Within the US, the major issue remains the unraveling of the society under the impact of the Reagan-Bush social and economic programs. These reflected a broad elite consensus in favor of a welfare state for the rich even beyond the norm. Policy was designed to transfer resources to privileged sectors, with the costs to be borne by the general population and future generations. Given the narrow interests of its constituency, the Administration has no serious proposals to deal with the consequences of these policies.

It is therefore necessary to divert the public. Two classic devices are to inspire fear of terrible enemies and worship of our grand leaders, who rescue us just in the nick of time. The enemies may be domestic (criminal Blacks, uppity women, subversives undermining the tradition, etc.), but foreign demons have natural advantages. The Russians served the purpose for many years; their collapse has called for innovative and audacious tactics. As the standard pretext vanished, the domestic population has been frightened-with some success-by images of Qaddafi's hordes of international terrorists, Sandinistas marching on Texas, Grenada interdicting sea lanes and threatening the homeland itself, Hispanic narcotraffickers directed by the arch-maniac Noriega, and crazed Arabs generally, most recently, the Beast of Baghdad, after he underwent the usual conversion from favored friend to Attila the Hun after committing the one unforgivable crime, the crime of disobedience, on August 2, 1990.

The scenario requires Awe as well as Fear. There must, then, be foreign triumphs, domestic ones being beyond even the imagination of the cultural managers. Our noble leaders must courageously confront and miraculously defeat the barbarians at the gate, so that we can once again "stand tall" (the President's boast, after overcoming Grenada's threat to our existence) and march forward towards a New World Order of peace and justice. Since each foreign triumph is in fact a fiasco, the aftermath must be obscured as the government-media alliance turns to some new crusade.

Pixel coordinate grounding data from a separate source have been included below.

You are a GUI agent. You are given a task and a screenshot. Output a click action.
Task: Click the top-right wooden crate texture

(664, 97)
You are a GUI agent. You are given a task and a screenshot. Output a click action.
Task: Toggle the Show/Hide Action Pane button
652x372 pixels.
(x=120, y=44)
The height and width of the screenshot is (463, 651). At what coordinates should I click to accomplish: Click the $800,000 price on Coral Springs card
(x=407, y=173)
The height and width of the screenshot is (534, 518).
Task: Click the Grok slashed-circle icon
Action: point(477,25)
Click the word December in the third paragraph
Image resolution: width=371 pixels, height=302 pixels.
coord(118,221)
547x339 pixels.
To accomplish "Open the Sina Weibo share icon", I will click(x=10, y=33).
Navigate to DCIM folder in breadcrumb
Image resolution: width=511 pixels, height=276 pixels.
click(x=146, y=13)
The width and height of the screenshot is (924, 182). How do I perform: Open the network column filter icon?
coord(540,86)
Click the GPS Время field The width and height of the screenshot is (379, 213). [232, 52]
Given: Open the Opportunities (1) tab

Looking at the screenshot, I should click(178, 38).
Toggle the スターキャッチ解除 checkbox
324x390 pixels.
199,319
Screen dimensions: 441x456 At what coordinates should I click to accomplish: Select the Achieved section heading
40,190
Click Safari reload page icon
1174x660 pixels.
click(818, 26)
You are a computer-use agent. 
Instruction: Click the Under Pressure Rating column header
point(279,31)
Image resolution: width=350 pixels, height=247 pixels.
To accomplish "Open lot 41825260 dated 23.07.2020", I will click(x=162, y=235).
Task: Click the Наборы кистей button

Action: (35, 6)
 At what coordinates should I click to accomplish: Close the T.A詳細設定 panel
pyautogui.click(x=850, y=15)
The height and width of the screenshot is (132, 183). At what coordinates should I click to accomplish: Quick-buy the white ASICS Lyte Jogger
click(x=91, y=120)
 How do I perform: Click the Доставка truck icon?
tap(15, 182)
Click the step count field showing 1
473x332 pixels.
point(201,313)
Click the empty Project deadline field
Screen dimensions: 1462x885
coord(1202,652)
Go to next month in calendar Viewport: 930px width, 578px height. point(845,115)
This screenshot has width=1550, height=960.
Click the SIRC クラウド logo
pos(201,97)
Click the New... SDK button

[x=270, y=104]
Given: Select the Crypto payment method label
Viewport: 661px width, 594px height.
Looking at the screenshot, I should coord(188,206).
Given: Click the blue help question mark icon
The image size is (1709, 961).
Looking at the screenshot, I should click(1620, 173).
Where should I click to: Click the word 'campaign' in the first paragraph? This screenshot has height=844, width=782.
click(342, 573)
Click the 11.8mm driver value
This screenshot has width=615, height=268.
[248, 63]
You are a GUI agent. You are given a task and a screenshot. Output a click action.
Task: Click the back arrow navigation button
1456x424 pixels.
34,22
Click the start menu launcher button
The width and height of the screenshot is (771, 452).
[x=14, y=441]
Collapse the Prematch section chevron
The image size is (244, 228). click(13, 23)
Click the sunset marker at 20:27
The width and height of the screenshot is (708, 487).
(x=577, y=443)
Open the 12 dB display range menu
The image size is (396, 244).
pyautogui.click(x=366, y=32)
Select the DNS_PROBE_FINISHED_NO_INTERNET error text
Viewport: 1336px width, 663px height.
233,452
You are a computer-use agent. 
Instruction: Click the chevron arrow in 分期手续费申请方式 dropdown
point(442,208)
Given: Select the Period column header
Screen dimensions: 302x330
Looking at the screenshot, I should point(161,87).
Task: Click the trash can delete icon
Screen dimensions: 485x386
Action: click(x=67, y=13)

The barbarians must be defenseless: it would be foolish to confront anyone who might fight back. Moreover, the notable rise in the moral and cultural level of the general population since the 1960s, including the unwillingness to tolerate atrocities and aggression, a grave disease called "the Vietnam syndrome," has further limited the options. The problem was addressed in a National Security Policy Review from the first months of the Bush presidency, dealing with "third world threats."

It reads: "In cases where the U.S. confronts much weaker enemies, our challenge will be not simply to defeat them, but to defeat them decisively and rapidly." Any other outcome would be "embarrassing" and might "undercut political support," understood to be thin. The intervention options are therefore restricted to clandestine terror (called "low-intensity conflict," etc., often assisted by mercenary states), or quick demolition of a "much weaker enemy." Disappearance of the Soviet deterrent enhances this second option: the US need no longer fight with "one hand tied," that is, with concern for the consequences to itself.